_WHAT YOU ARE ASKED TO DO_. In the Lagrange multiplier example, copy the passage that begins at the words "Equation (E1) gives" and ends after "must be satisfied.", substituting "fails to satisfy" for "violates".

_DOCUMENT SECTION_.
In the previous example, the objective function and the constraint were specified explicitly. That will not always be the case. In the next example, we have to do a little geometry to extract them.

Example 2.10.4.

Find the rectangle of largest area (with sides parallel to the coordinates axes) that can be inscribed in the ellipse $x^2+2y^2=1\text{.}$

Solution.

Since this question is so geometric, it is best to start by drawing a picture.

Call the coordinates of the upper right corner of the rectangle $(x,y)\text{,}$ as in the figure above. The four corners of the rectangle are $(\pm x, \pm y)$ so the rectangle has width $2x$ and height $2y$ and the objective function is $f(x,y) = 4xy\text{.}$ The constraint function for this problem is $g(x,y)=x^2+2y^2-1\text{.}$ Again, to use Lagrange multipliers we need the first order partial derivatives.

\begin{equation*} f_x=4y\qquad f_y=4x\qquad g_x=2x\qquad g_y=4y \end{equation*}

So, according to the method of Lagrange multipliers, we need to find all solutions to

\begin{align*} 4y&=\la (2x) \tag{E1}\\ 4x&=\la (4y) \tag{E2}\\ x^2+2y^2-1&=0 \tag{E3} \end{align*}

Equation (E1) gives $y=\frac{1}{2}\la x\text{.}$ Substituting this into equation (E2) gives

\begin{gather*} 4x=2\la^2 x \qquad\text{or}\qquad 2x\big(2-\la^2\big)=0 \end{gather*}

So (E2) is satisfied if either $x=0$ or $\la=\sqrt{2}$ or $\la=-\sqrt{2}\text{.}$

If $x=0\text{,}$ then (E1) gives $y=0$ too. But $(0,0)$ violates the constraint equation (E3). Note that, to have a solution, all of the equations (E1), (E2) and (E3) must be satisfied.

Screen-element location records:
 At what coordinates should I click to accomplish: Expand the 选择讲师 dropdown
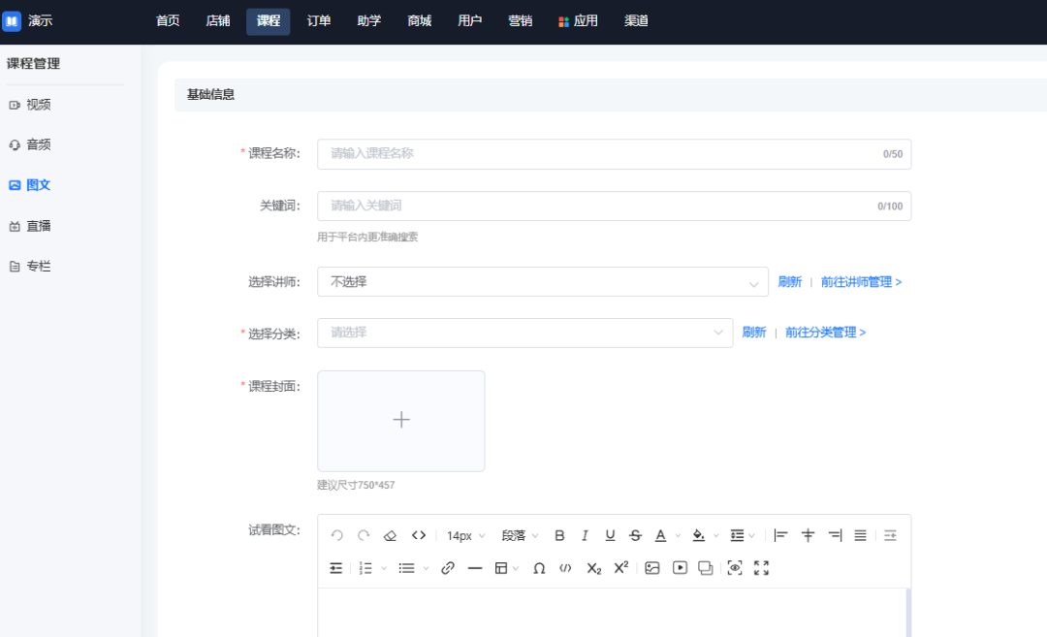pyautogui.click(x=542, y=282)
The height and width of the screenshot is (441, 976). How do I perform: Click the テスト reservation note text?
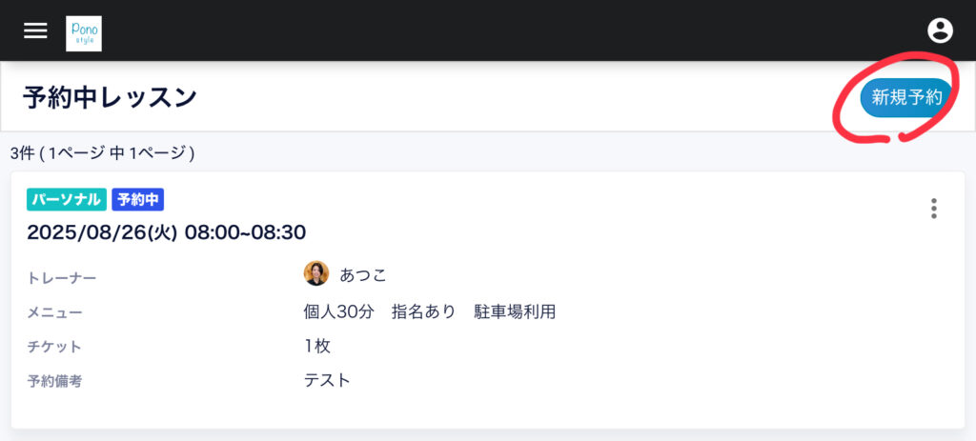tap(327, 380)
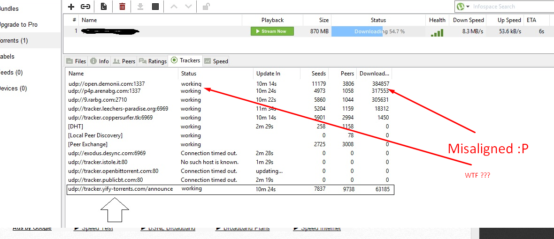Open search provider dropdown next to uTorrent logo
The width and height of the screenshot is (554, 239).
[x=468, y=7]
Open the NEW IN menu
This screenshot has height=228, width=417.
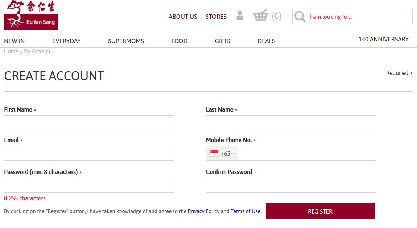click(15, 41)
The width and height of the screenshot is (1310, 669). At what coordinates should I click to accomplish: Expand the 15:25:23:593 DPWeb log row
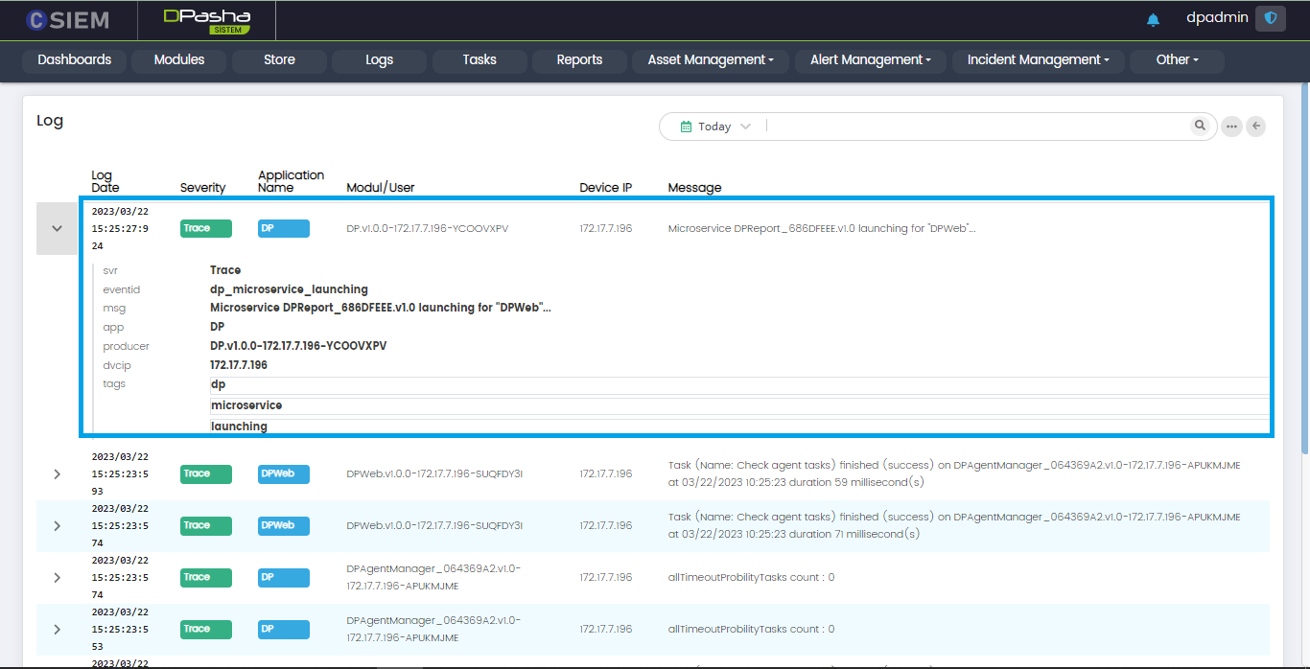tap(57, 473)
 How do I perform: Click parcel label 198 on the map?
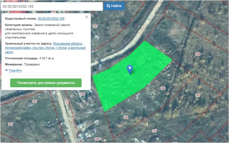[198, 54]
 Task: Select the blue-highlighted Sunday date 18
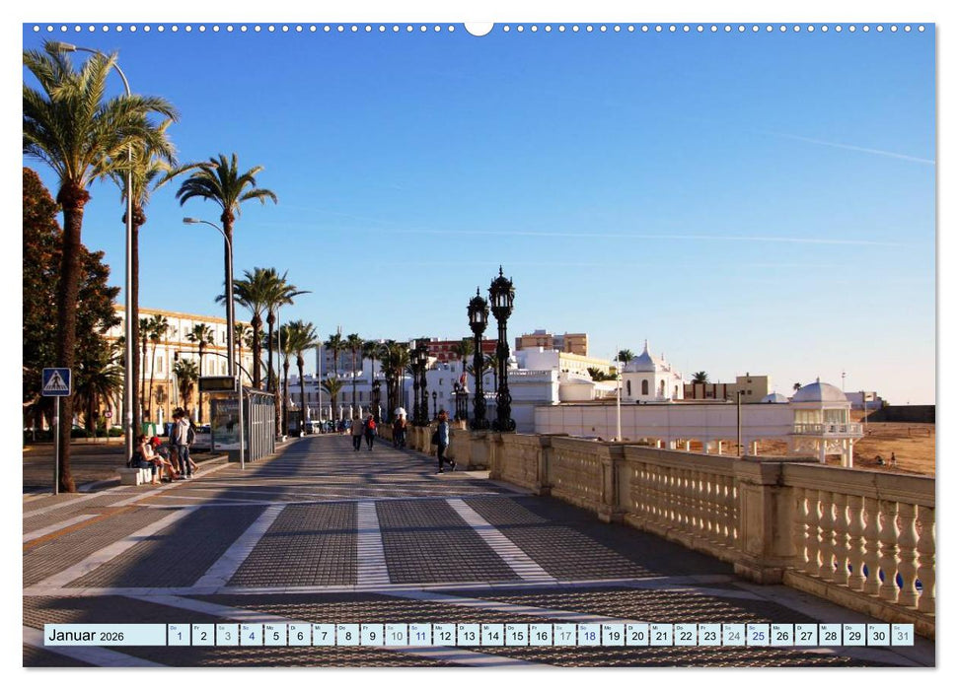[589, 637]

_COMPLETE ANSWER_.
Equation (E1) gives $y=\frac{1}{2}\la x\text{.}$ Substituting this into equation (E2) gives

\begin{gather*} 4x=2\la^2 x \qquad\text{or}\qquad 2x\big(2-\la^2\big)=0 \end{gather*}

So (E2) is satisfied if either $x=0$ or $\la=\sqrt{2}$ or $\la=-\sqrt{2}\text{.}$

If $x=0\text{,}$ then (E1) gives $y=0$ too. But $(0,0)$ fails to satisfy the constraint equation (E3). Note that, to have a solution, all of the equations (E1), (E2) and (E3) must be satisfied.